Trials are ongoing to establish even more effective drugs and regimens for pre- and postmenopausal patients, taking into account side-effects as well as survival times. The ATAC trial recently reported its early results comparing anastrazole alone, anastrazole plus tamoxifen, and tamoxifen alone for postmenopausal women and has shown the benefits of anastrozole over tamoxifen in disease-free survival in early breast cancer. 22

Most postmenopausal women receive tamoxifen for five years. In pre-menopausal women oestrogen production may be stopped by surgery (removing the ovaries), radiotherapy or drugs that reversibly suppress the ovaries (LHRH analogues) such as Goserelin.
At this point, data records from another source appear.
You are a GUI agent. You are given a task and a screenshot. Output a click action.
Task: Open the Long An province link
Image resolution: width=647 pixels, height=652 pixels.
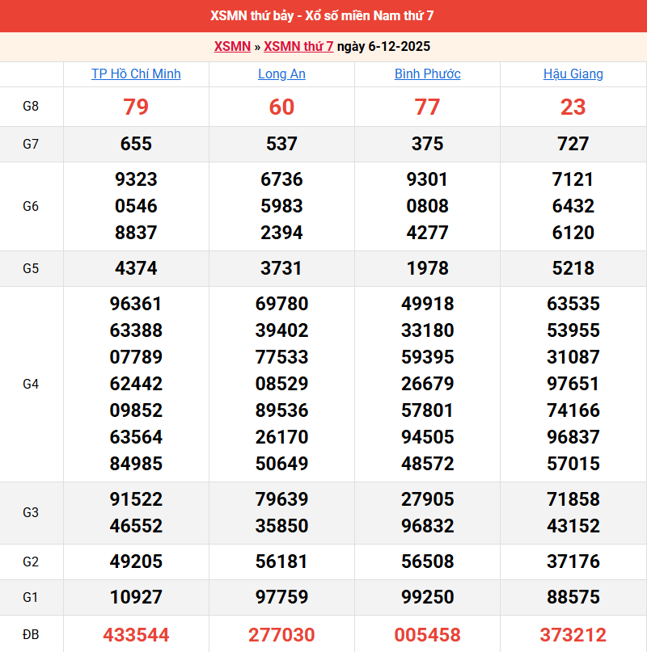[x=281, y=74]
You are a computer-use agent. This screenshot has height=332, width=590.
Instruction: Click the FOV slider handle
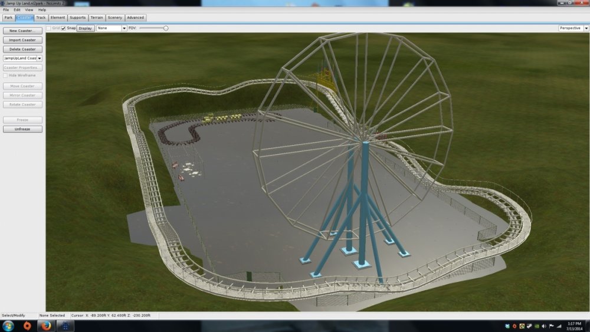pos(166,28)
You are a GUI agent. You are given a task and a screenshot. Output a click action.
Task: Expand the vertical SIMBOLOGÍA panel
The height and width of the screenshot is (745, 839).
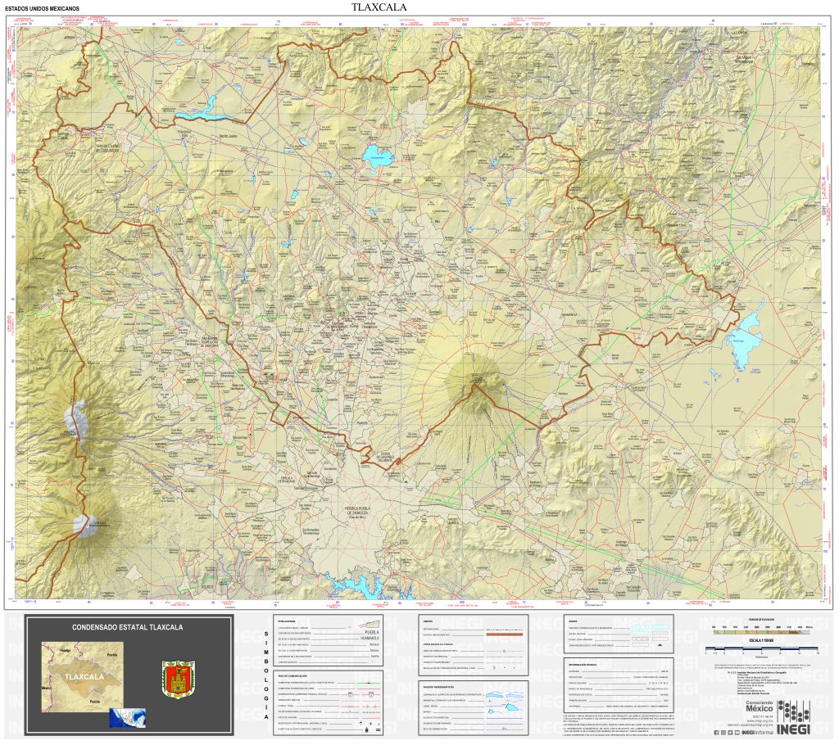tap(265, 675)
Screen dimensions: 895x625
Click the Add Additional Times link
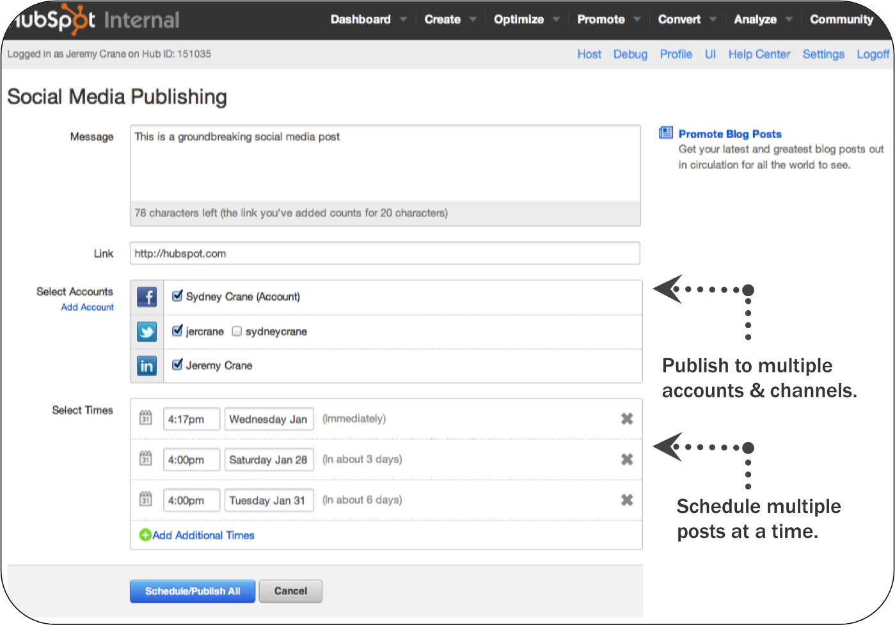point(203,535)
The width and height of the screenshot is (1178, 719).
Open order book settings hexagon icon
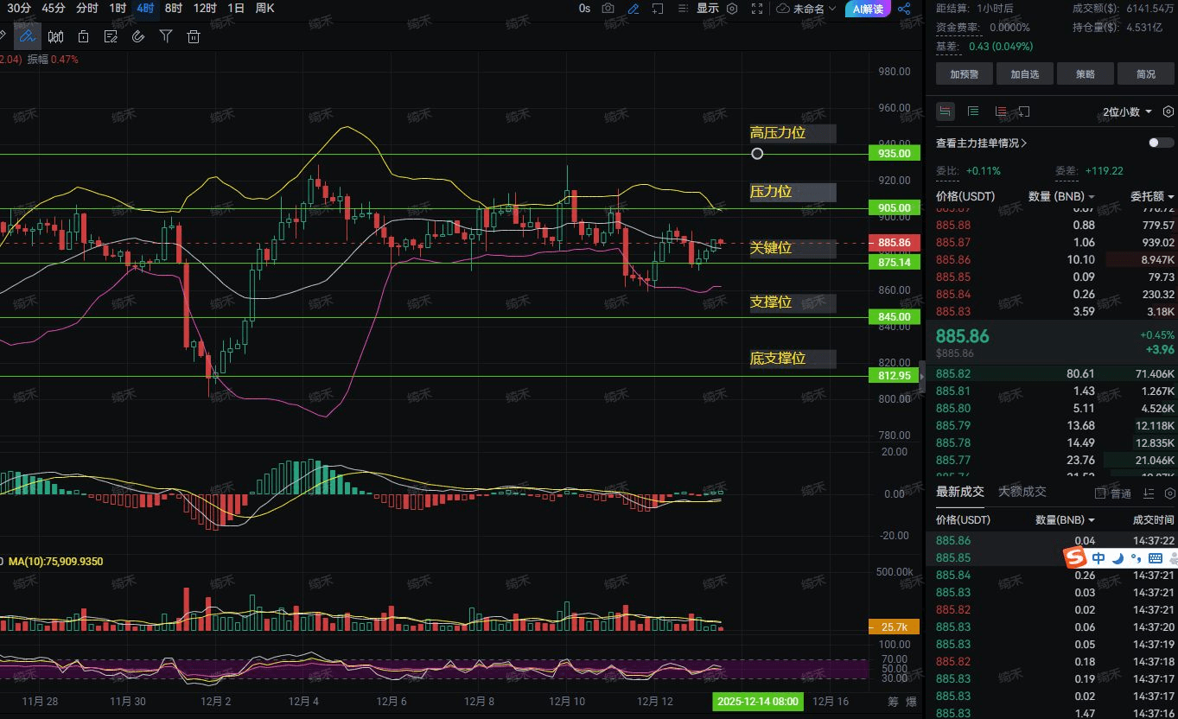(x=1168, y=111)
Chemotherapy is usually given to women who have ER negative tumours although it may also be useful for some premenopausal ER positive patients. Standard treatment is usually with a combination of drugs and there is increasing evidence to suggest that one of these should be an anthracycline. 23 Clinical trials are ongoing to establish the best chemotherapy regimens.

Advanced breast cancer treatment

Most patients do not present with advanced breast cancer. For those that do, some form of systemic treatment will be considered to control the cancer and improve quality of life.

Hormonal therapies include tamoxifen, progestogens and aromatase inhibitors whereas chemotherapy is usually a combination of drugs including an anthracycline.

A monoclonal antibody treatment (Herceptin) has been shown to provide clinical benefit to patients with high levels of HER2 receptor although the accurate determination of HER2 status is still under discussion. 24 High levels of HER2 are associated with ER and PR negativity and poorer prognosis. When Herceptin is combined with chemotherapy survival is significantly improved. 25 Surgery and radiotherapy may also be useful in controlling local disease.